Based on this facility's data, families visiting should ask: "What changes have been made since the serious inspection findings, and how are you preventing similar issues?" "What safeguards and monitoring systems are in place to protect residents from abuse or neglect?" "How do you ensure continuity of care given staff turnover, and what is your staff retention strategy?" "Can you walk me through typical staffing levels on day, evening, and night shifts?" These questions are particularly relevant given the facility's Immediate Jeopardy citations, the substantiated abuse finding on record, the facility's high staff turnover rate, and the below-average staffing rating.

Is Shawnee Gardens Healthcare & Rehab Center Safe?

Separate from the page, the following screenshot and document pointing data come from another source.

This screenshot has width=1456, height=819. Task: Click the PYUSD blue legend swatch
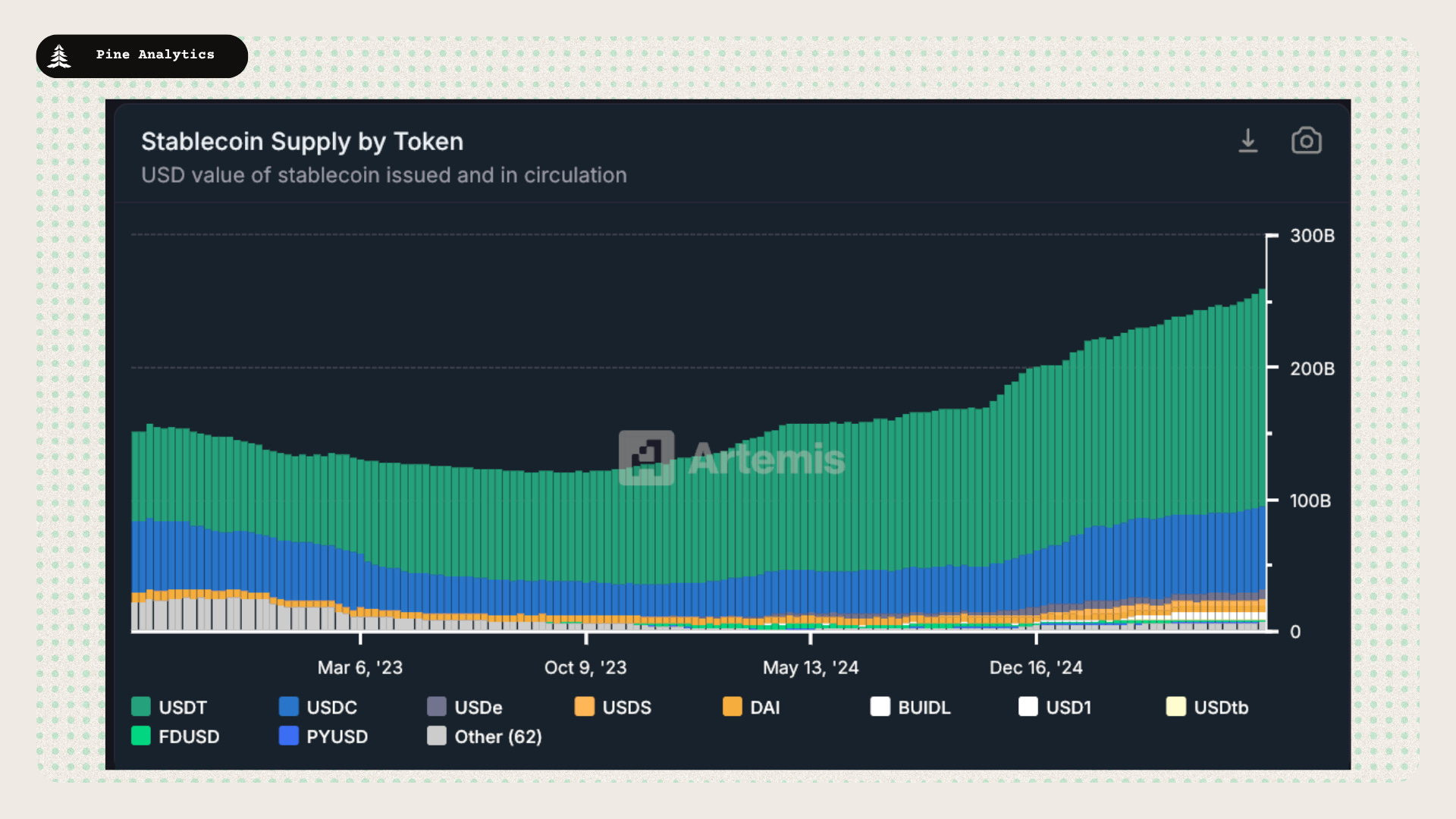pyautogui.click(x=288, y=736)
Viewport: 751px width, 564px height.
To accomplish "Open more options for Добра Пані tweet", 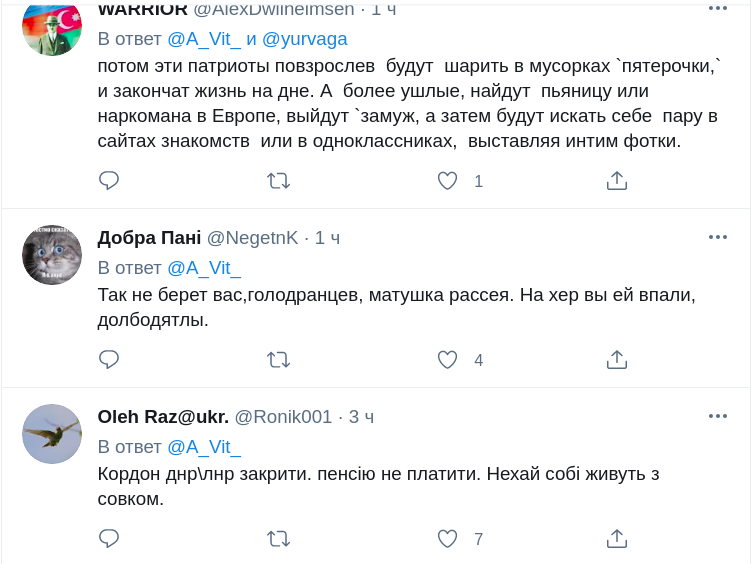I will pyautogui.click(x=718, y=237).
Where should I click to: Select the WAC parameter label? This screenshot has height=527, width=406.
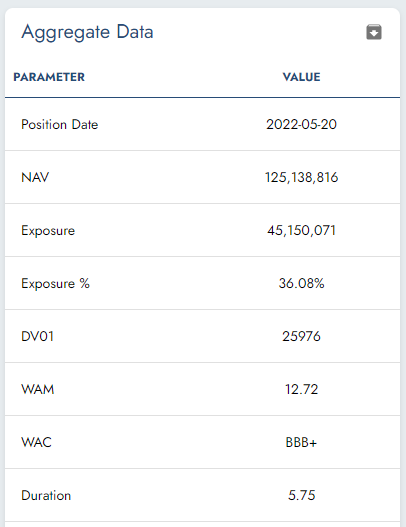[36, 442]
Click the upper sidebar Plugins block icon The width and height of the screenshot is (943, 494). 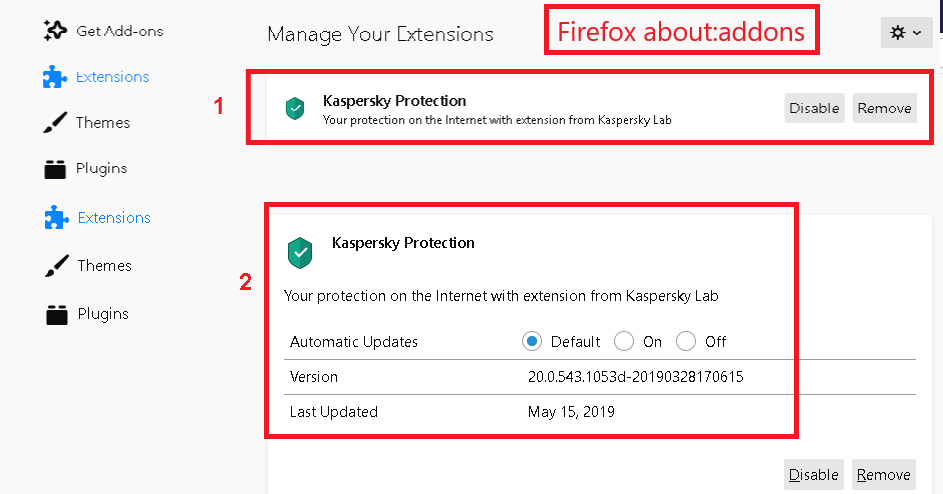[x=55, y=169]
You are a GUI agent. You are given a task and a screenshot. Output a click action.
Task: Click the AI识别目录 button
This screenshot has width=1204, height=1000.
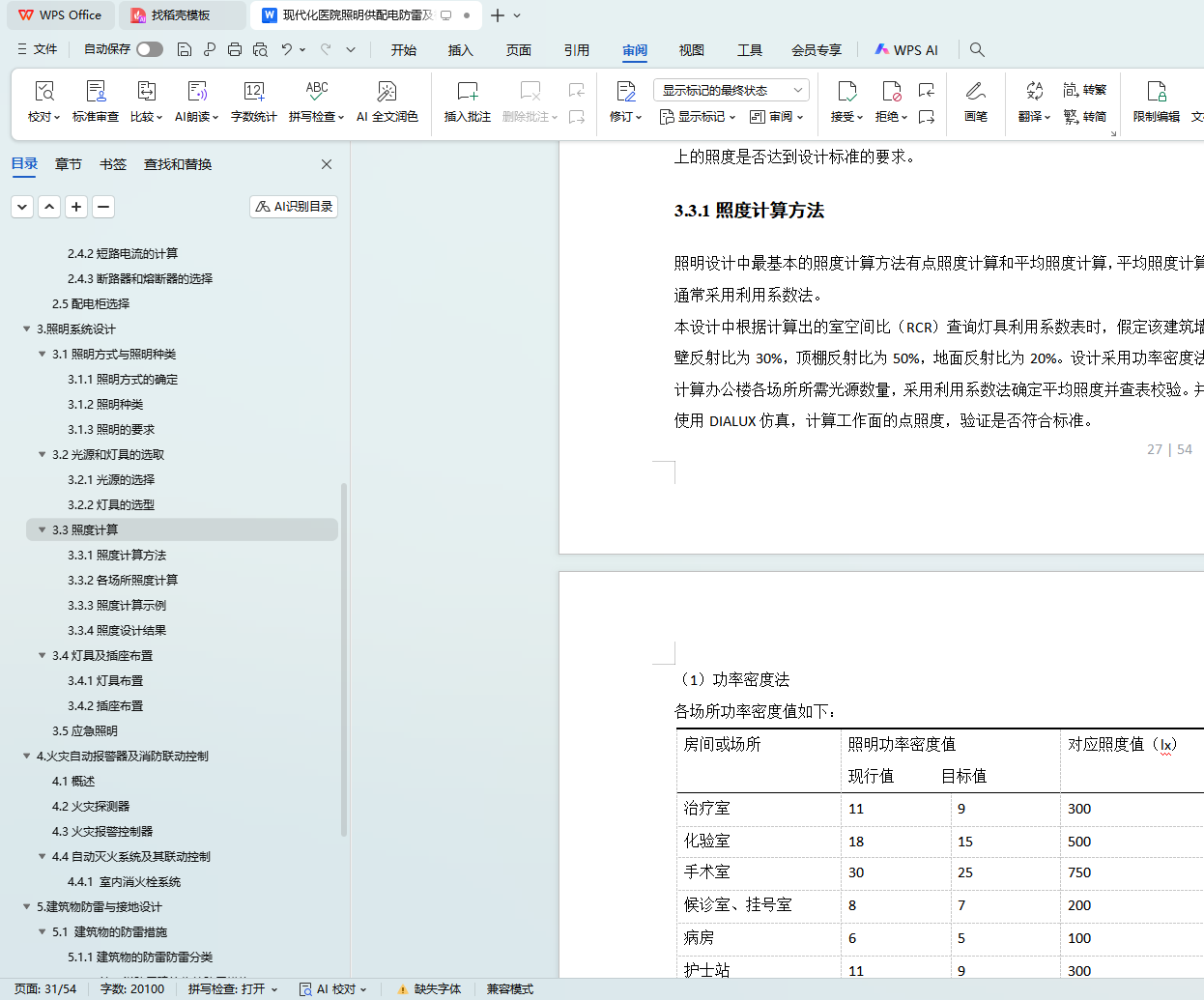point(294,207)
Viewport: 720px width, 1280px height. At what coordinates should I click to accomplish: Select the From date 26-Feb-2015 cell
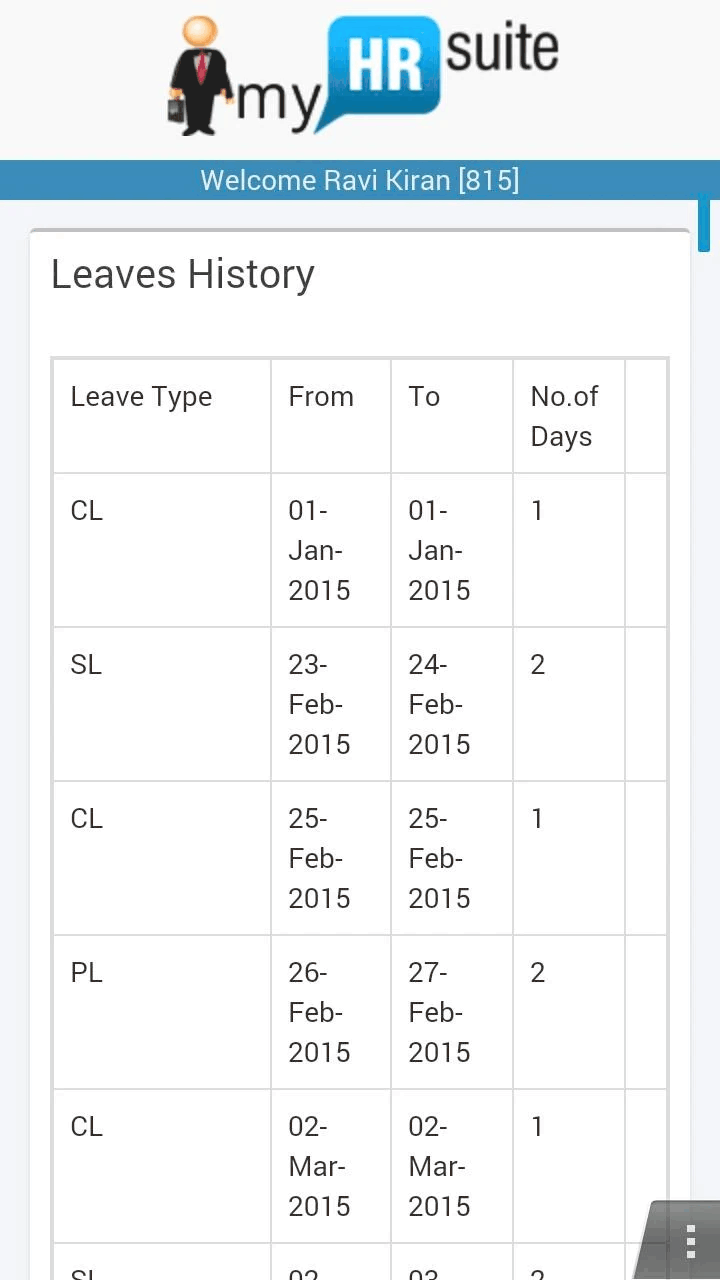[319, 1012]
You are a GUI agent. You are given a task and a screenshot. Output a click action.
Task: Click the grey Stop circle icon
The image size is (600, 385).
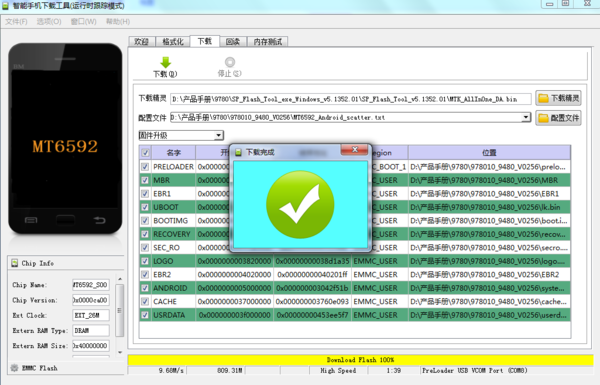230,62
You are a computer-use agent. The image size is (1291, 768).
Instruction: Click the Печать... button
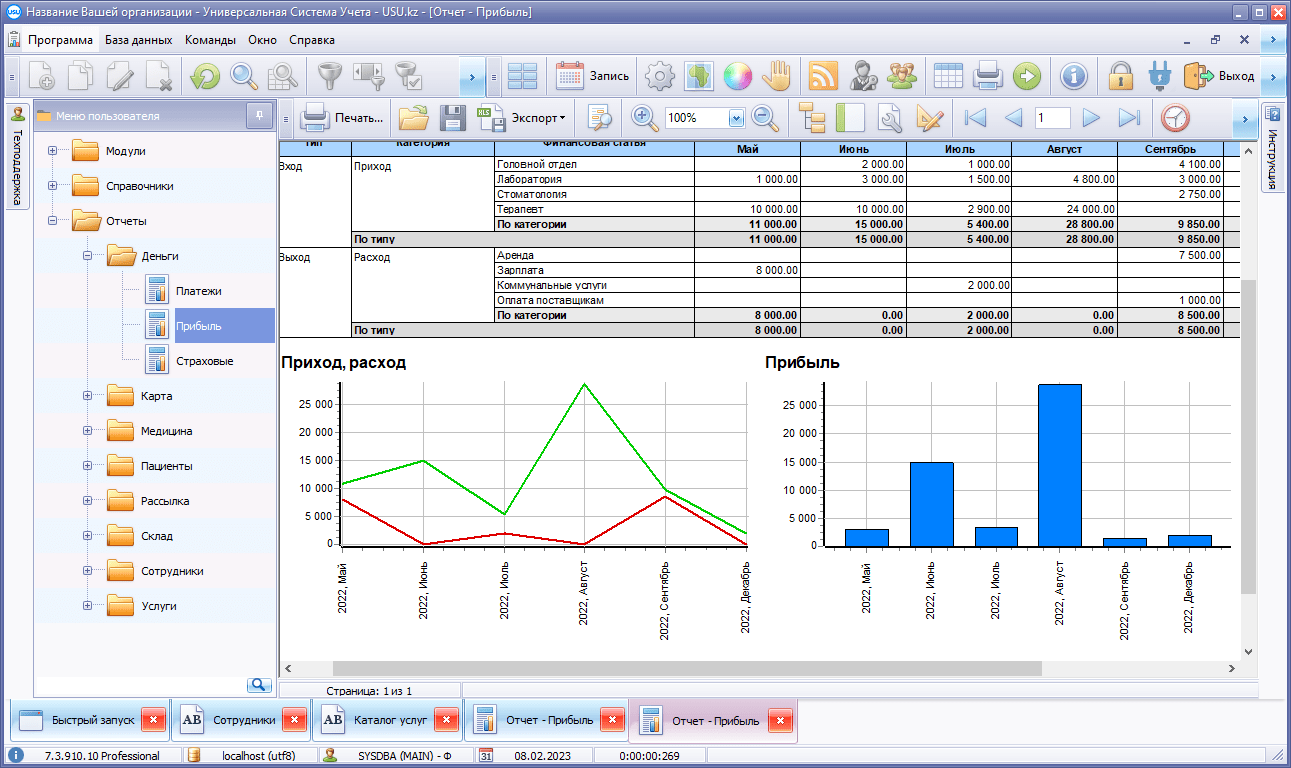click(343, 118)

Based on CMS inspection data, SHAWNEE GARDENS HEALTHCARE & REHAB CENTER has documented safety concerns. The facility has 1 substantiated abuse finding (meaning confirmed case of resident harm by staff or other residents). Inspectors have issued 1 Immediate Jeopardy citation (the most serious violation level indicating risk of serious injury or death). The facility has a 1-star overall rating and ranks #100 of 100 nursing homes in Kansas. Families considering this facility should ask detailed questions about what corrective actions have been taken since these incidents.

Do Nurses at Shawnee Gardens Healthcare & Rehab Center Stick Around?

Staff turnover at SHAWNEE GARDENS HEALTHCARE & REHAB CENTER is high. At 68%, the facility is 22 percentage points above the Kansas average of 46%. Registered Nurse turnover is particularly concerning at 69%. RNs handle complex medical decisions and coordinate care — frequent RN changes can directly impact care quality. High turnover means new staff may not know residents' individual needs, medications, or preferences. It can also be disorienting for residents, especially those with dementia who rely on familiar faces. Families should ask: What is causing the turnover? What retention programs are in place? How do you ensure care continuity during staff transitions?

Was Shawnee Gardens Healthcare & Rehab Center Ever Fined?

SHAWNEE GARDENS HEALTHCARE & REHAB CENTER has been fined $53,148 across 3 penalty actions. This is above the Kansas average of $33,610. Fines in this range indicate compliance issues significant enough for CMS to impose meaningful financial consequences. Common causes include delayed correction of deficiencies, repeat violations, or care failures affecting resident safety. Families should ask facility leadership what changes have been made since these penalties.

Is Shawnee Gardens Healthcare & Rehab Center on Any Federal Watch List?

SHAWNEE GARDENS HEALTHCARE & REHAB CENTER is not on any federal watch list. The most significant is the Special Focus Facility (SFF) program, which identifies the bottom 1% of nursing homes nationally based on persistent, serious quality problems. Not being on this list means the facility has avoided the pattern of deficiencies that triggers enhanced federal oversight. This is a positive indicator, though families should still review the facility's inspection history directly.